I reduced their power levels, which had the benefit of freeing up more Charge. They were already running at five each; that was a problem because the four left over wasn’t enough to run a weapons platform—at least, not if I wanted the rovers to punch as hard as the Voltsmith’s Grasp did.
For now, though, the frames were enough. I set them aside and started working on the weapons. The tasers came first.
I’d built my initial taser launcher design in a hurry; it had bolted onto the back of the Voltsmith’s Grasp and fired a little like Spider-Man’s web-slingers. But it was an ugly design, and with the whole laboratory and Cindy’s supplies at my disposal, I could do a lot better.
I had plenty of tubes that could take the place of the Imbuing Rods I’d used in my initial Taser launcher design, and the tools to ensure that the wiring was spaced right. Even so, I spent the next half-hour test-firing the taser, trying to get the optimal amount of distance and pop from the cannon while leaving power in the tank for the weapon itself. The correct balance of the four available Charge, once the chassis and weapon were both in place, turned out to be three in the cannon and two in the shock.
Obviously, that wasn’t going to work.
I rubbed my eyes with my palms.
Three bots were the minimum I wanted to drop down to, but at the same time, each bot needed ten Charge, and that was with only a single shot per recharge. They wouldn’t be very useful in that kind of state.
I depowered the cannon even more, reducing its range from a fifty-foot launch to about twenty-five. That was…that was fine. Fine in the same way that Jessica was ‘fine’ with us meeting this Liu guy. Then I had a breakthrough.
I could build a toggleable power system. The bots wouldn’t need full power to their wheels all the time; after they took a shot, they’d want to go full speed, but on patrol, they’d only need half of their maximum. And the weapons themselves could toggle, too. They only needed the full three Charge for long-range shots, and realistically, most would be within ten feet—the one-Charge range. It took a lot of trial and error, but I managed to build a gear transmission for the chassis and a regulator for the taser launcher.
With both in place, I could rely on the Taser rover for two low-powered shots at ten feet, a ten-to-twelve mile-per-hour speed, and a total Charge consumption of ten. That was still too high, but I couldn’t get it lower—not if I wanted the taser rovers to do their job. I set them aside without feeding my own Charge into them and got to work on the much simpler rail gun bot.
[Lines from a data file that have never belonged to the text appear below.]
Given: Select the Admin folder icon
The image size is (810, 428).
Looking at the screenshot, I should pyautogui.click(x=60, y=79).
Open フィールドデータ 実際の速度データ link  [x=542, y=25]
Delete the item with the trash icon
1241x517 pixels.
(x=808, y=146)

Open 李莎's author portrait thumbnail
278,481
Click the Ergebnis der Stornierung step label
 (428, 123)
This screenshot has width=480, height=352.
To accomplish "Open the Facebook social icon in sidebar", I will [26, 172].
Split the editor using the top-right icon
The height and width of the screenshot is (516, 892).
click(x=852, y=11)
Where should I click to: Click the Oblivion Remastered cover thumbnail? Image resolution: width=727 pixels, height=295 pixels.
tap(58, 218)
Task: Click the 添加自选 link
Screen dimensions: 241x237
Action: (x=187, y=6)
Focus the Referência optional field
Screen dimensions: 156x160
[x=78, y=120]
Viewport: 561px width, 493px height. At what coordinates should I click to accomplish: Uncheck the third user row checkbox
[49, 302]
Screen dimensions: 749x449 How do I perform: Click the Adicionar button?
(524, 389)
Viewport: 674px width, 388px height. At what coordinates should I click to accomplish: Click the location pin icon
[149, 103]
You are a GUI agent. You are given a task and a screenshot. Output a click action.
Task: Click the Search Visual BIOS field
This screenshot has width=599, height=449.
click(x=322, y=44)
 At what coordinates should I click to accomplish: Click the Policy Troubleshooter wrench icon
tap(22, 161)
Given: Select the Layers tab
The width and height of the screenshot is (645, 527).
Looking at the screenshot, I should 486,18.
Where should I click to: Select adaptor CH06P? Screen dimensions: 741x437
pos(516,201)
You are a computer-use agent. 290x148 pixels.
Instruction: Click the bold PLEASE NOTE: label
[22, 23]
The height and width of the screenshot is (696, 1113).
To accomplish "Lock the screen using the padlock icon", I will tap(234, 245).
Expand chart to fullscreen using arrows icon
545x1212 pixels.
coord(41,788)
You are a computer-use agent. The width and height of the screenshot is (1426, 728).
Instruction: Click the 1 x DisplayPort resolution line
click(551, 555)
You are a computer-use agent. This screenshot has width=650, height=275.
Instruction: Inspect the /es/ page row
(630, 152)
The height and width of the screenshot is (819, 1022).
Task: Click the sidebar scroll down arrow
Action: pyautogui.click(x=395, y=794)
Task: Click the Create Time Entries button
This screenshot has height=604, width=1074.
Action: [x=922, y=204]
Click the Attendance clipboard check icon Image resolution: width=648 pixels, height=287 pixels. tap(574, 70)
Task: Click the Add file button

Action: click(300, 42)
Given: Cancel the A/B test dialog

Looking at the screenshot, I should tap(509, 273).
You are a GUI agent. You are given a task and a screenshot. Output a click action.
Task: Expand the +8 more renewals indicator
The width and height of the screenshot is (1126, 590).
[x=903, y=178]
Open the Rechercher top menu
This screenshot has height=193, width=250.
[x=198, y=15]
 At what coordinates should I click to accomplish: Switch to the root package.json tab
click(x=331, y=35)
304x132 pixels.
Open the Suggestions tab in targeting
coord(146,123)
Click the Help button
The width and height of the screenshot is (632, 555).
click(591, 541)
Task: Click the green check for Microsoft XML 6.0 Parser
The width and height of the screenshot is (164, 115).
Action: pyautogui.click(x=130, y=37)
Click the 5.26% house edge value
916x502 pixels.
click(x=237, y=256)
This one’s weapon only needed to fire at full power, and it didn’t need Charge for the projectile—a sawed-off bolt—only for the cannon. I used a similar length of pipe, wrapped the wiring carefully around it, and made microscopic adjustments as I soldered it all together.
Then I opened the garage door with the chain-pull and aimed the cannon across the street.
I couldn’t take the rain gun outside of the Voltsmith’s Laboratory unless I wanted to power it myself, and I definitely didn’t want to do that. Not yet. But I did need to figure out the maximum power output for a single shot, so I could start toning it down. I started at six Charge.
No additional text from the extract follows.